Convert the items from the start of the list through the line containing "Issue Briefs (698, 1262)", inclusive, into a Markdown table with two columns, Number and Entry, giving each line's sequential row number and its text and omitting any blank lines.

Start SOURCE DATA

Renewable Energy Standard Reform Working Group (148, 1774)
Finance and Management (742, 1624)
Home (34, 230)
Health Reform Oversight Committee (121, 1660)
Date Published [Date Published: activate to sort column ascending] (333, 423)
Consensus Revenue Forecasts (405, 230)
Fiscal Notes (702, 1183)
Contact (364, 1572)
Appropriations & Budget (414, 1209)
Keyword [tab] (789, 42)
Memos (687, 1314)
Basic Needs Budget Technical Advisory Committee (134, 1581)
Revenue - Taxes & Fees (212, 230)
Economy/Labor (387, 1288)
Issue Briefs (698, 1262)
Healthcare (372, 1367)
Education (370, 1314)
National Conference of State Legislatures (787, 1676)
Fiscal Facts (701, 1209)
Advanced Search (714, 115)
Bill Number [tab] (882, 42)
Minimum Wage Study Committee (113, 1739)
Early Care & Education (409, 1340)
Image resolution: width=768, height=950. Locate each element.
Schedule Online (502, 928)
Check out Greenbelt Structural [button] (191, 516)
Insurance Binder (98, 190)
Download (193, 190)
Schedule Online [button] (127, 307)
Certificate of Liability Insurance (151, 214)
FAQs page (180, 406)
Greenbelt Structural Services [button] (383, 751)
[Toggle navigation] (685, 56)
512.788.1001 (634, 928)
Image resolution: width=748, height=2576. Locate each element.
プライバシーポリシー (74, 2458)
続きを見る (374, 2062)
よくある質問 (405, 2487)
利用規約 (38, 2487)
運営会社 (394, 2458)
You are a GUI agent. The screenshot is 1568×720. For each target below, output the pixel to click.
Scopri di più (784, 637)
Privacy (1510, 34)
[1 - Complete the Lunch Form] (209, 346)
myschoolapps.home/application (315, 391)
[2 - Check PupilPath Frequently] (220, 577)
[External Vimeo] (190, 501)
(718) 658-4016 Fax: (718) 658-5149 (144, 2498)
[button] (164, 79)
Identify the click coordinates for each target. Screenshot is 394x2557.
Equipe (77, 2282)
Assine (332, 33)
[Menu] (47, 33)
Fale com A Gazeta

End SOURCE DATA

OUTPUT FOR THIS TASK.
| Number | Entry |
|---|---|
| 1 | Renewable Energy Standard Reform Working Group (148, 1774) |
| 2 | Finance and Management (742, 1624) |
| 3 | Home (34, 230) |
| 4 | Health Reform Oversight Committee (121, 1660) |
| 5 | Date Published [Date Published: activate to sort column ascending] (333, 423) |
| 6 | Consensus Revenue Forecasts (405, 230) |
| 7 | Fiscal Notes (702, 1183) |
| 8 | Contact (364, 1572) |
| 9 | Appropriations & Budget (414, 1209) |
| 10 | Keyword [tab] (789, 42) |
| 11 | Memos (687, 1314) |
| 12 | Basic Needs Budget Technical Advisory Committee (134, 1581) |
| 13 | Revenue - Taxes & Fees (212, 230) |
| 14 | Economy/Labor (387, 1288) |
| 15 | Issue Briefs (698, 1262) |